Two things in Kell's defense for his current surroundings - one, it was bloody cold and two, with everyone focused on the festival in town tomorrow, this was really the only place he could be without causing alarm. So, he didn't feel too bad about having ducked out the second his jobs for the day were done (before he could get caught up in more. Not that he would've said no if anyone had caught him but...no one had, so hey), shifting down to a simpler form and bolting for the forest.
It had been a cold, wet day, and the entire week so far had been filled with an energy he just straight up didn't care for. He knew, tomorrow, it'd break and he'd be able to breathe a bit better, what with the festival and everyone just having fun, but, until then...well, no one would be looking for him, not for awhile yet.
So, while trees were, oddly enough, not his favorite things to climb and jump across (too easy with their rough bark and convenient branches, not to mention the goddamn squirrels that lived in them), they would do for now.
And he was in luck - the squirrels seemed to have been driven to their hiding places by the rain from earlier, and kept there by the chill (though that wouldn't last for long), so he had a generally clear route to run and jump between the branches. The only occasional problem seemed to be a bird or two - just as happy to get out of his way as he was to try to barrel into them.
He'd been running - looping, climbing, moving for the hell of it - for a good hour before he touched the ground again, breathing hard and content to walk for a little while, poking his nose around the underbrush curiously. It had been a long while since he'd been out and about in the woods. Last time he'd come out this way he'd found a still blooming twig - the flower of which was still being pressed in one of his books, now that he was thinking about it, whoops. Shame, it had been rather pretty. He'd have to see if it was still salvageable at this point when he got back.

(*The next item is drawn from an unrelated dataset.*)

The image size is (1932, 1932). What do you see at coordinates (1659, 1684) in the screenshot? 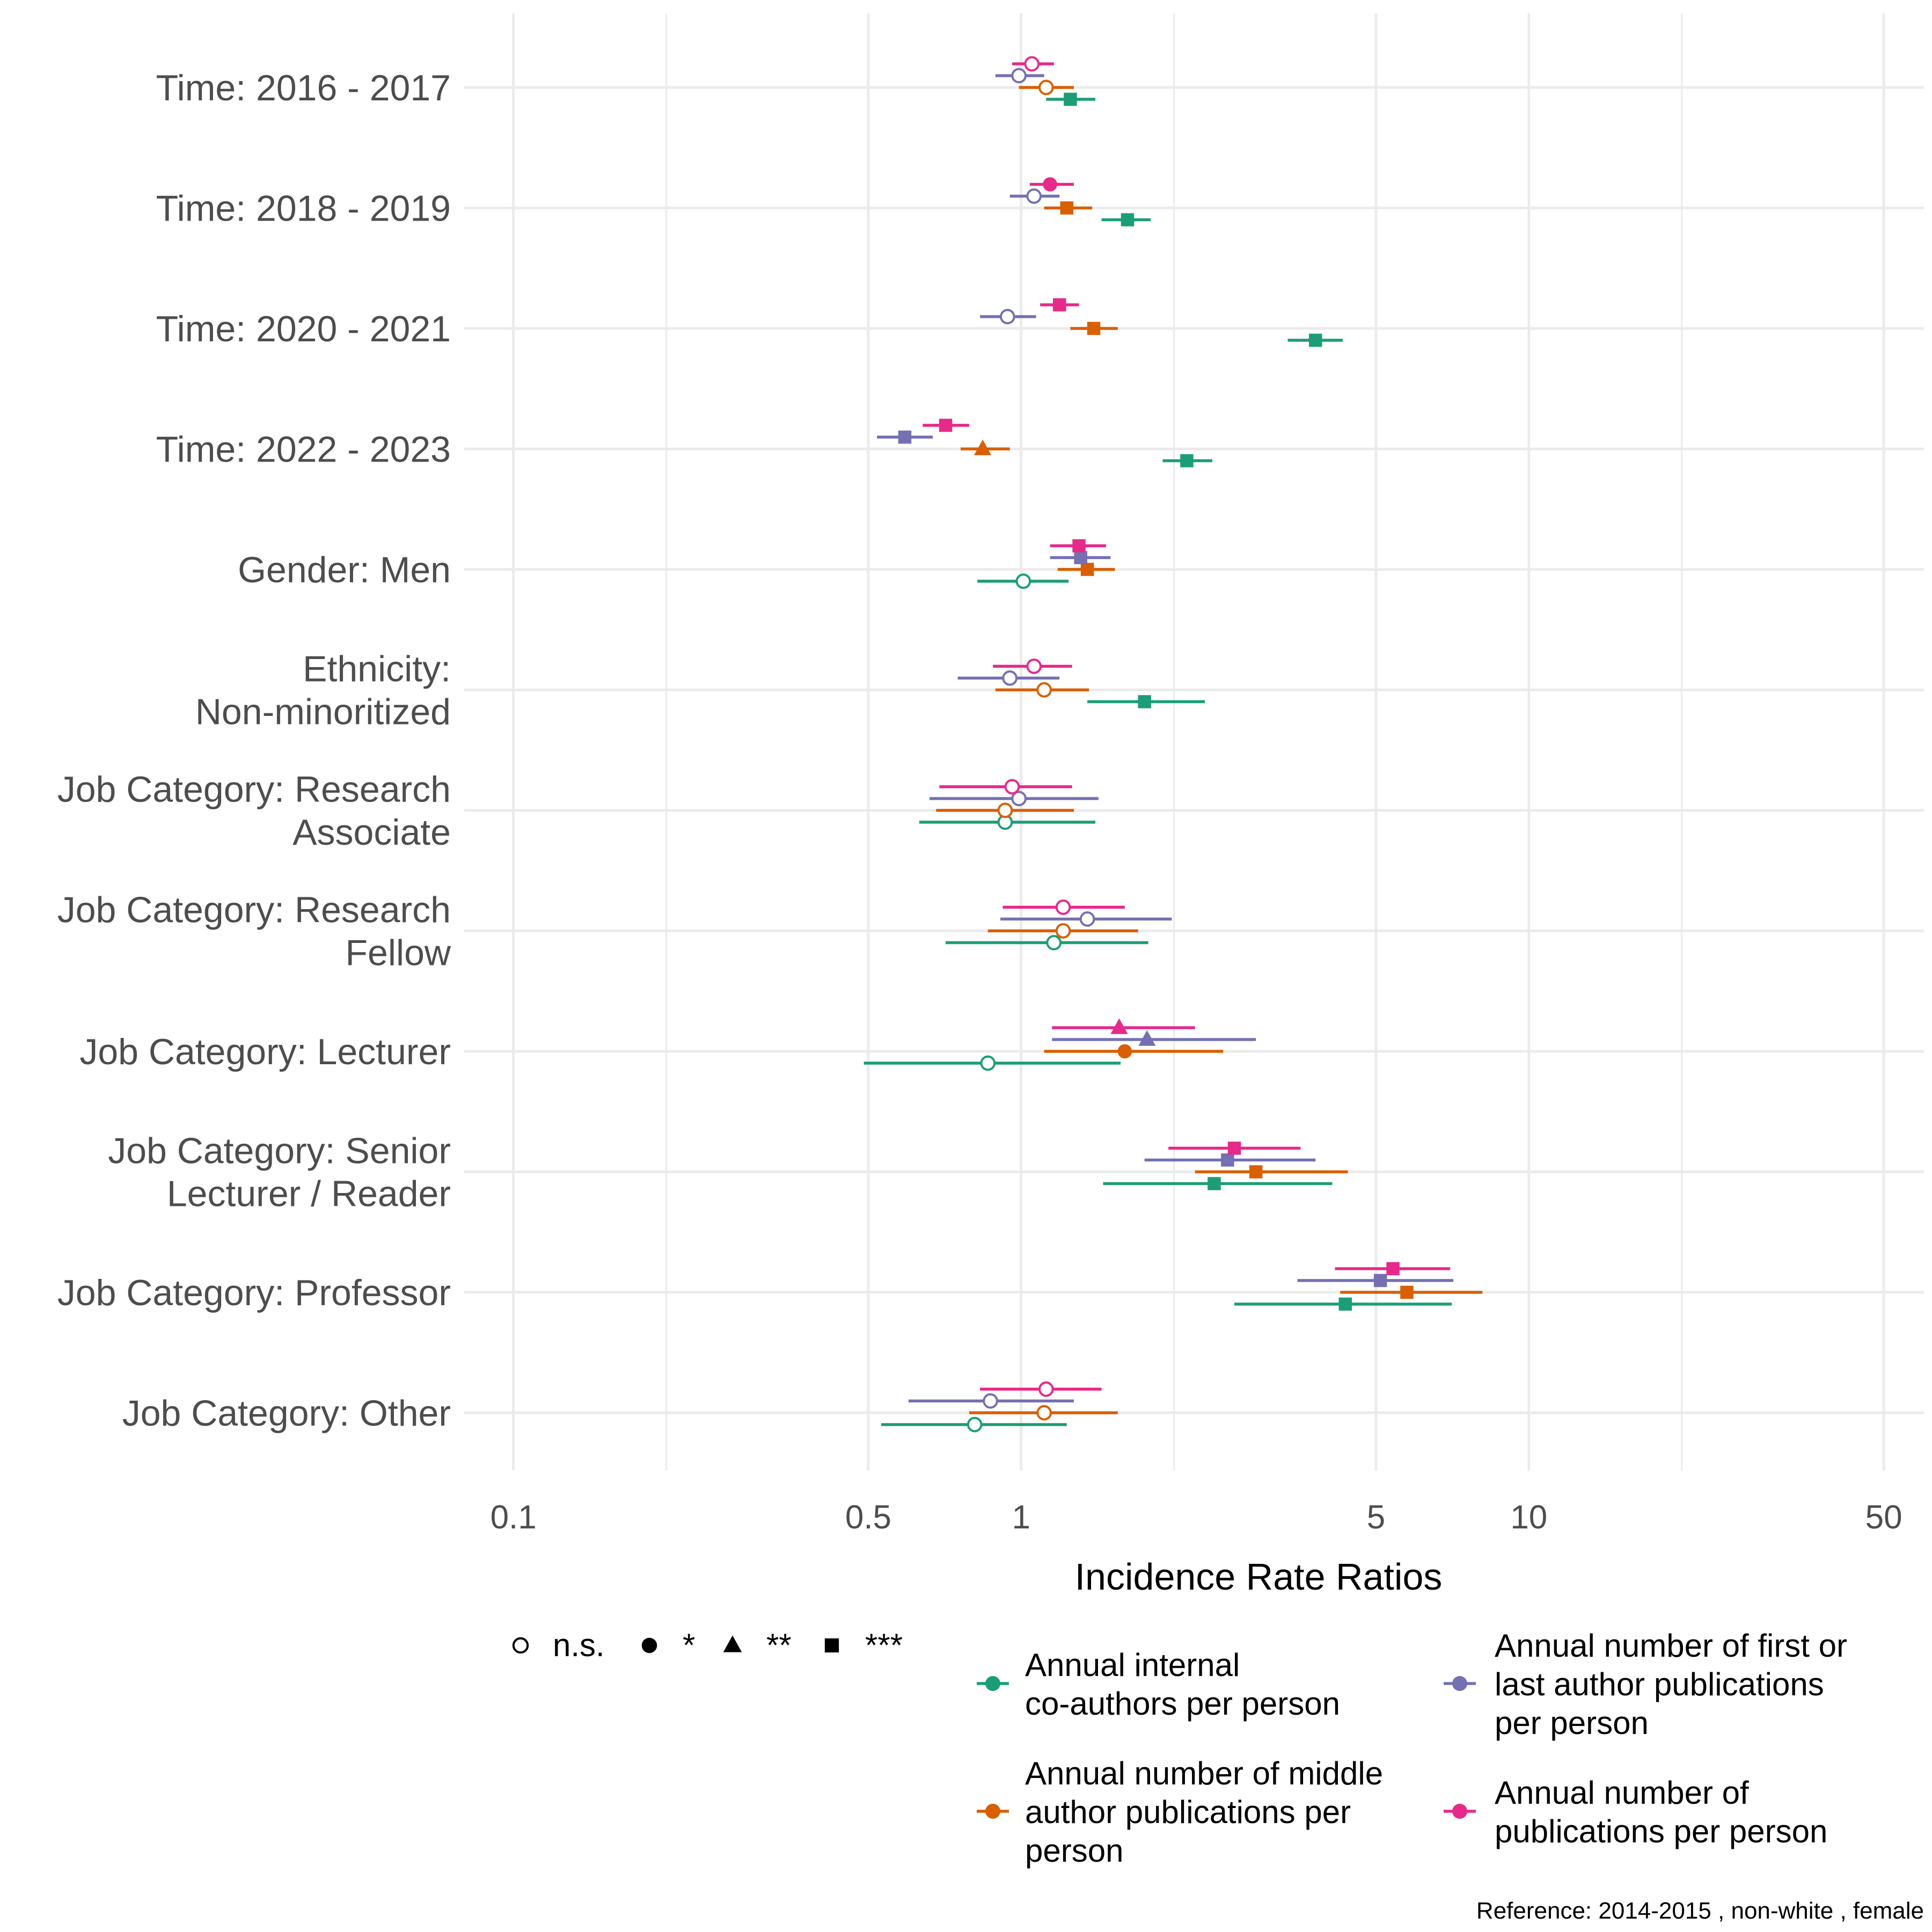
I see `legend-label-line: last author publications` at bounding box center [1659, 1684].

And, maybe, he wasn't paying as much attention as he should've been. To be fair, he normally...didn't really need to. In town, he had to pay attention to humans, the occasional cat, the even rarer dog that caught interest in him, and was easily outrun when he had access to rooftops (and shifting back to two feet). On the estate, squirrels (nuisance, not danger. Unless they ganged up on him again), and horses, which he didn't need special senses to be aware of. Out here, he'd only ever run into...actually. He hadn't run into anything. He kept to low enough branches to deter the eagles and hawks, and tended to stay off the ground. While he did catch the occasional whiff of canine of some kind, it tended to send him running back up into the trees before he could parse actual details.
So, it didn't click what he was smelling until it was far too close, and getting closer, is the point of all that nonsense.
He probably should've been half-way up a tree before that thought even fully sank in. Instead, he stuck to one of the low branches - an easy jump from where he'd been on the ground - putting the trunk between him and the direction he was pretty sure the thing was coming from.
Practicality was calling him stupid. Curiosity wanted a look.